**** The data

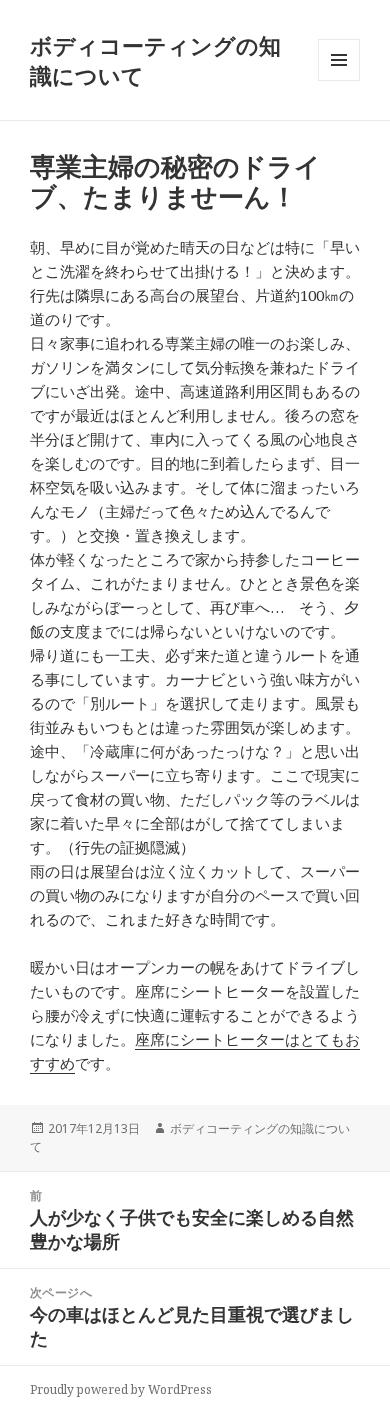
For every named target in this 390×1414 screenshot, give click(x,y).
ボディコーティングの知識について (155, 60)
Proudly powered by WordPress (121, 1389)
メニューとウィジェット (339, 80)
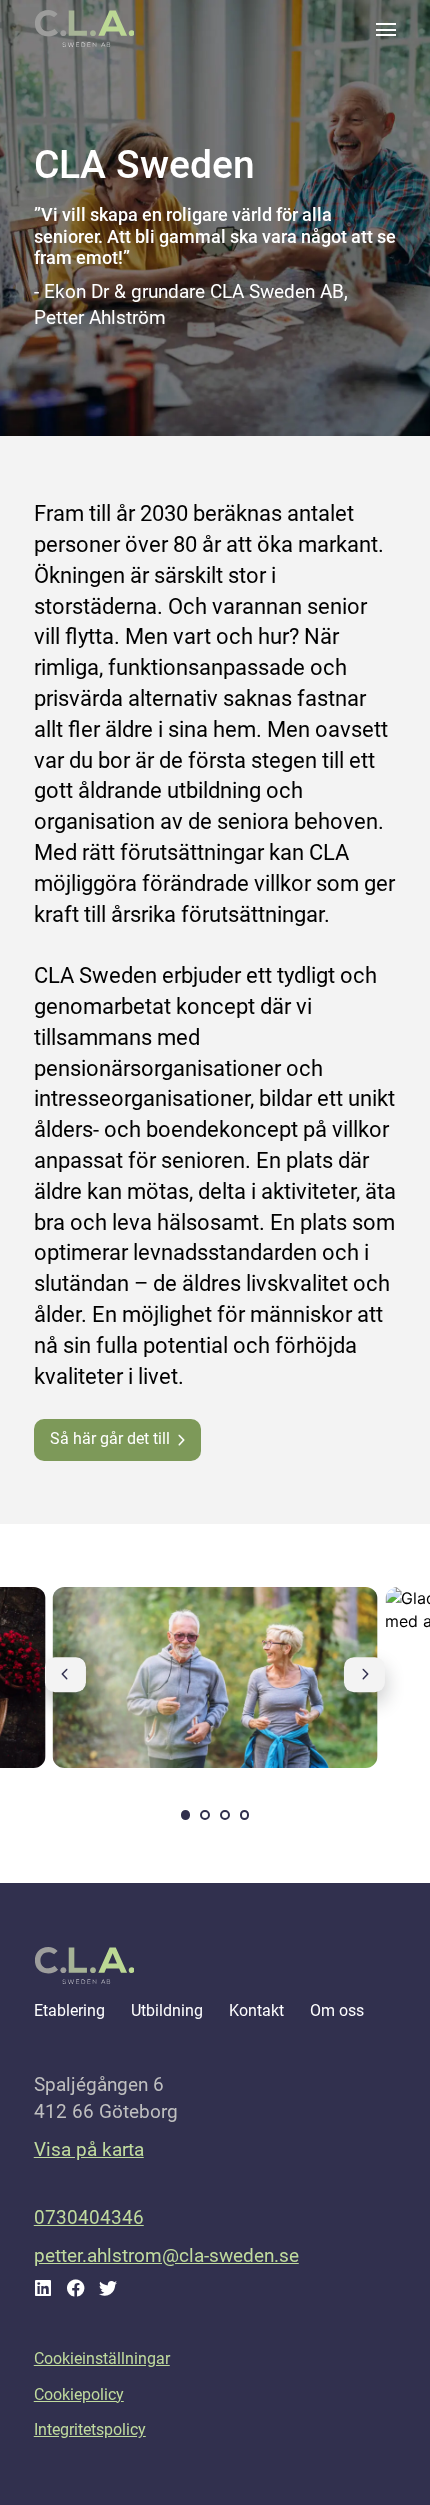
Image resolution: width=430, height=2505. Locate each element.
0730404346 (89, 2217)
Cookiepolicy (79, 2394)
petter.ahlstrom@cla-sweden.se (166, 2255)
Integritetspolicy (90, 2429)
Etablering (69, 2010)
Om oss (337, 2010)
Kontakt (256, 2010)
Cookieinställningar (102, 2358)
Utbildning (167, 2010)
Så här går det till (110, 1438)
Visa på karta (89, 2149)
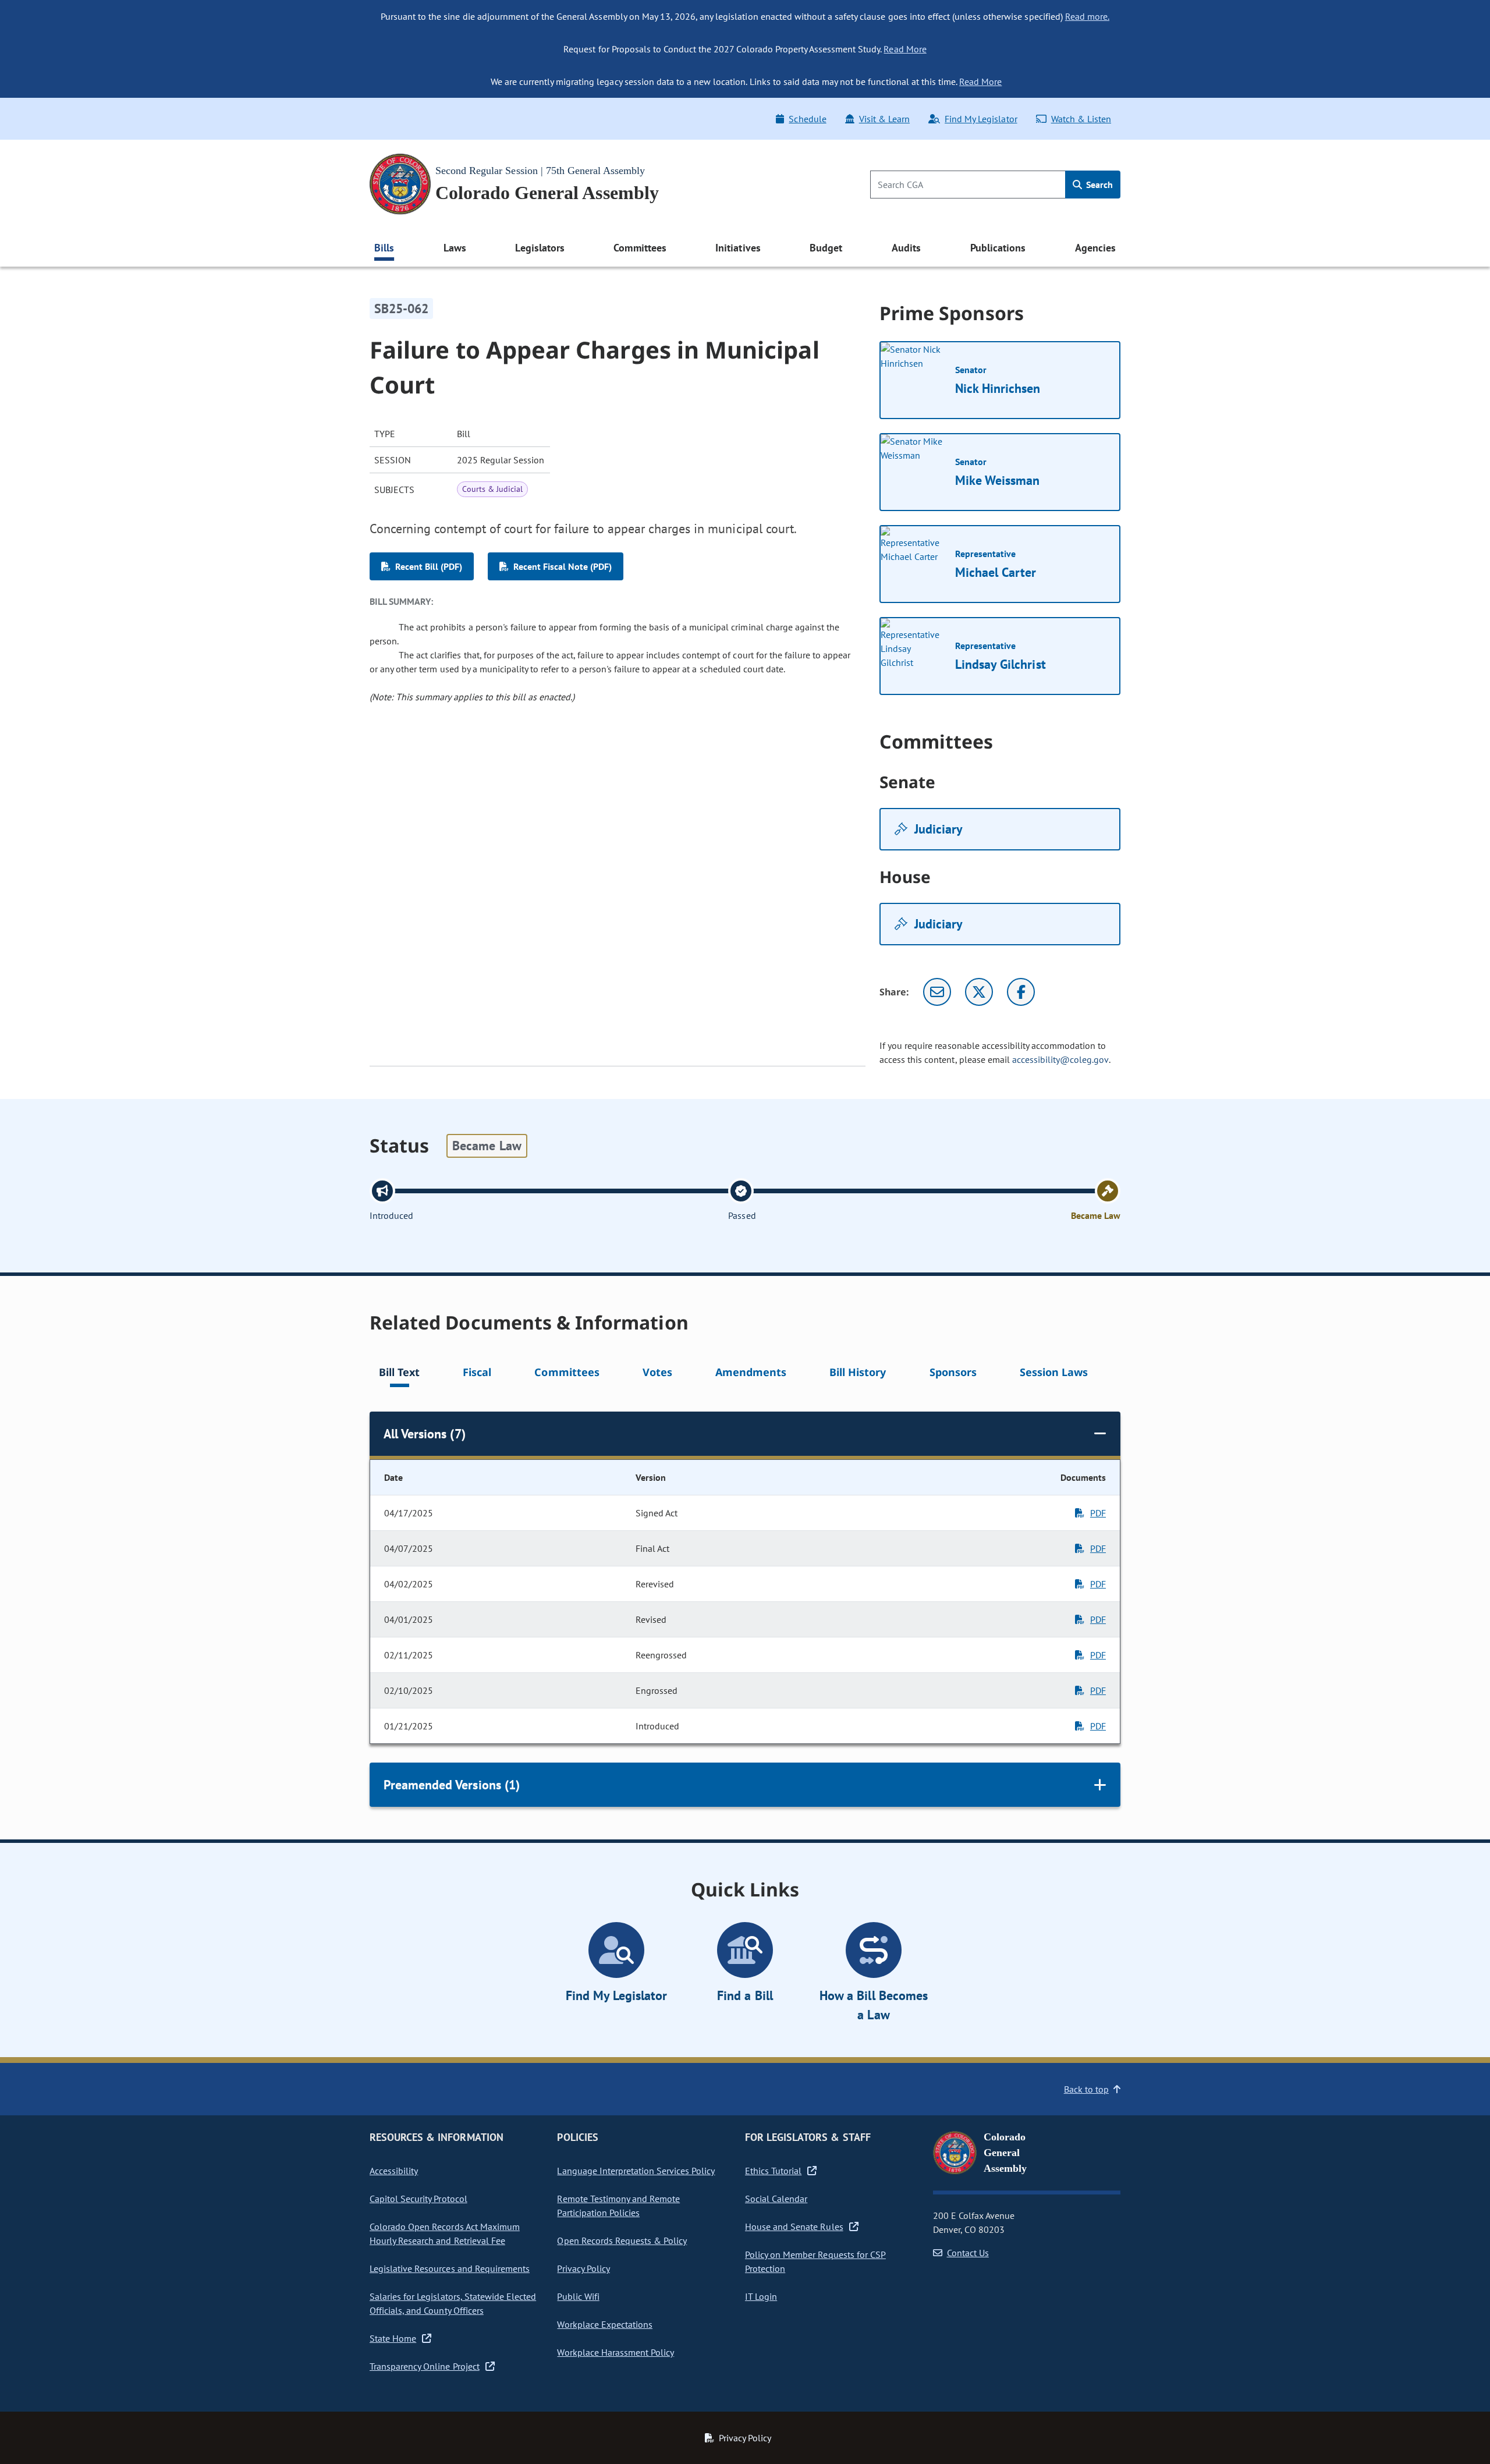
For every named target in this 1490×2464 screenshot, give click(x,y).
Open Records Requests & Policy (622, 2240)
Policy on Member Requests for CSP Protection (815, 2261)
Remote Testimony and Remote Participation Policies (618, 2205)
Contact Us (968, 2253)
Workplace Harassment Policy (615, 2352)
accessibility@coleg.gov (1060, 1059)
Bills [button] (384, 247)
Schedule (807, 119)
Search (1098, 184)
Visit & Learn (884, 119)
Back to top (1086, 2089)
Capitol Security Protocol (418, 2198)
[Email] (937, 992)
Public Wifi (578, 2296)
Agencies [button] (1095, 247)
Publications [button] (998, 247)
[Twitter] (979, 992)
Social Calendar (776, 2198)
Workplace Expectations (604, 2324)
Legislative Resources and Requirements (450, 2268)
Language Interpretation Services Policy (636, 2170)
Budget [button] (826, 247)
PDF (1098, 1513)
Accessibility (394, 2170)
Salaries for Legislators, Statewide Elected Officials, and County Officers (453, 2303)
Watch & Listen (1081, 119)
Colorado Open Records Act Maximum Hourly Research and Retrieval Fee (445, 2233)
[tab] (399, 1374)
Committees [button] (639, 247)
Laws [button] (455, 247)
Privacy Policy (583, 2268)
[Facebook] (1021, 992)
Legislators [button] (539, 247)
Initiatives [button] (737, 247)
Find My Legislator (981, 119)
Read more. (1087, 16)
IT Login (761, 2296)
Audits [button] (906, 247)
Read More (905, 49)
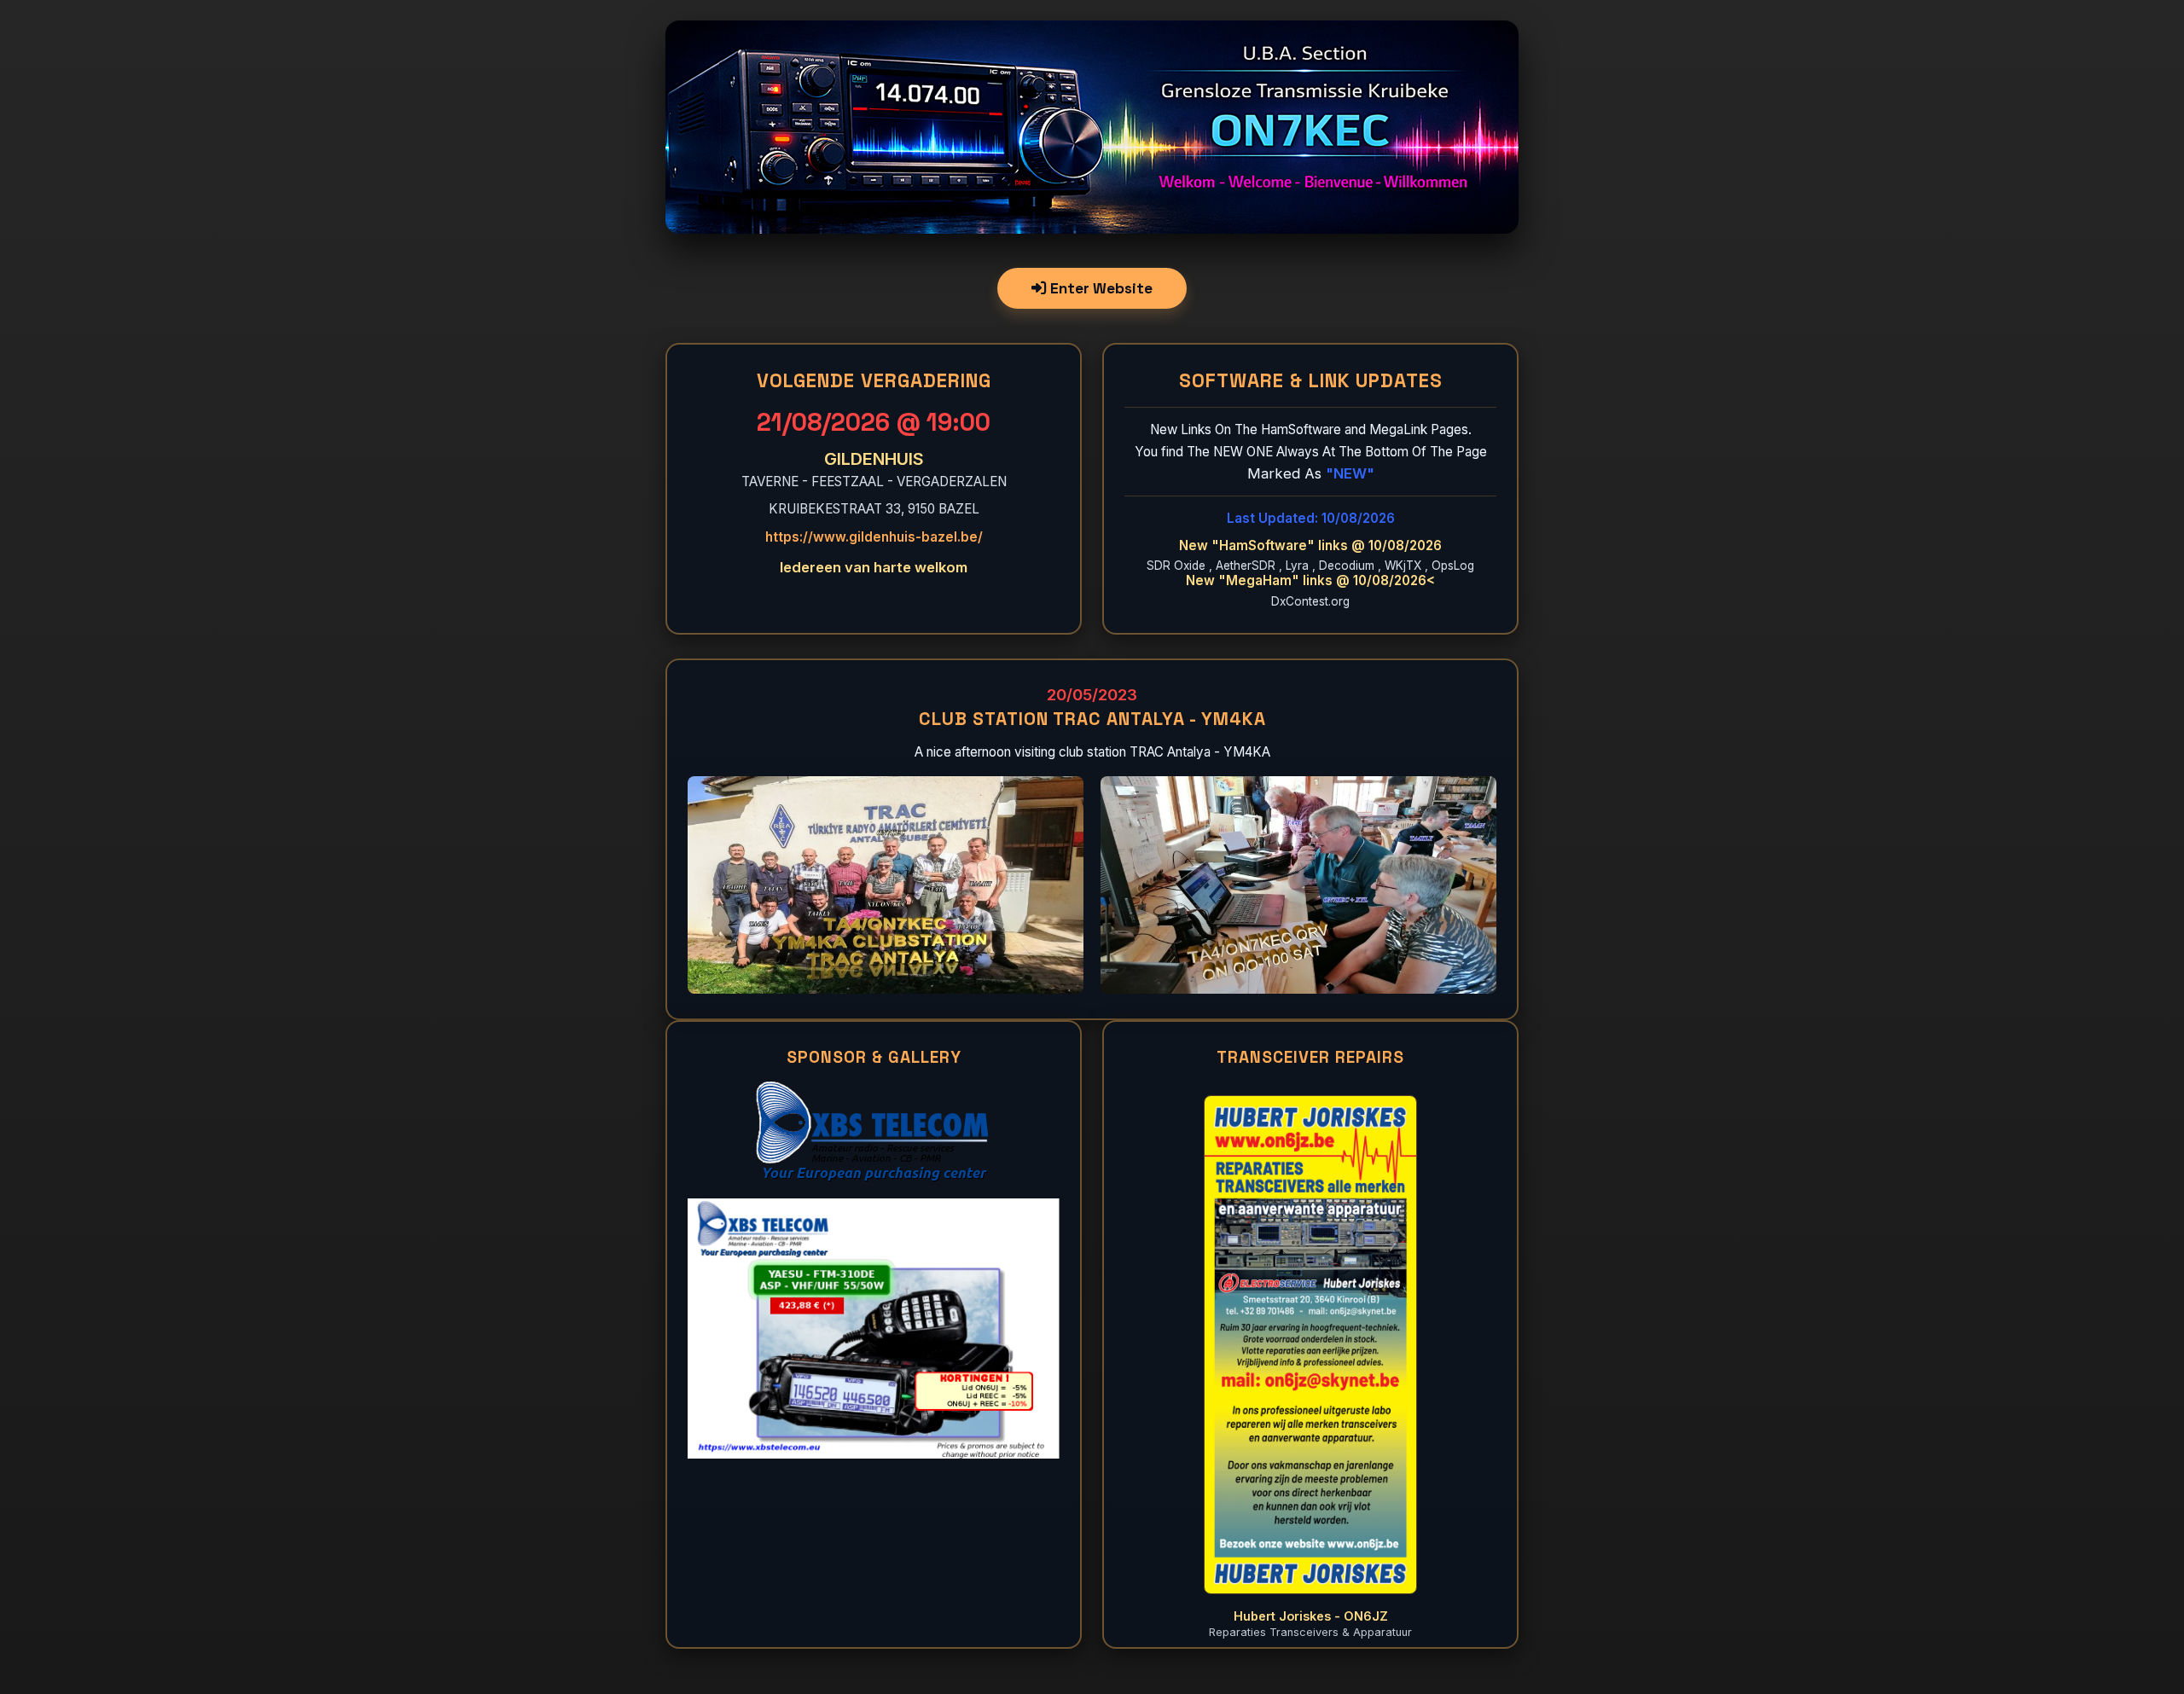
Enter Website (1100, 288)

********

What this task involves | To complete this exercise, repeat exactly the lines above from the one holding "[Facebook] (1021, 992)" to the end of the listing, both included, and leave the pictures out.

Exercise output |
[Facebook] (1021, 992)
Legislators [button] (539, 247)
Initiatives [button] (737, 247)
Find My Legislator (981, 119)
Read more. (1087, 16)
IT Login (761, 2296)
Audits [button] (906, 247)
Read More (905, 49)
Enter Website (1100, 288)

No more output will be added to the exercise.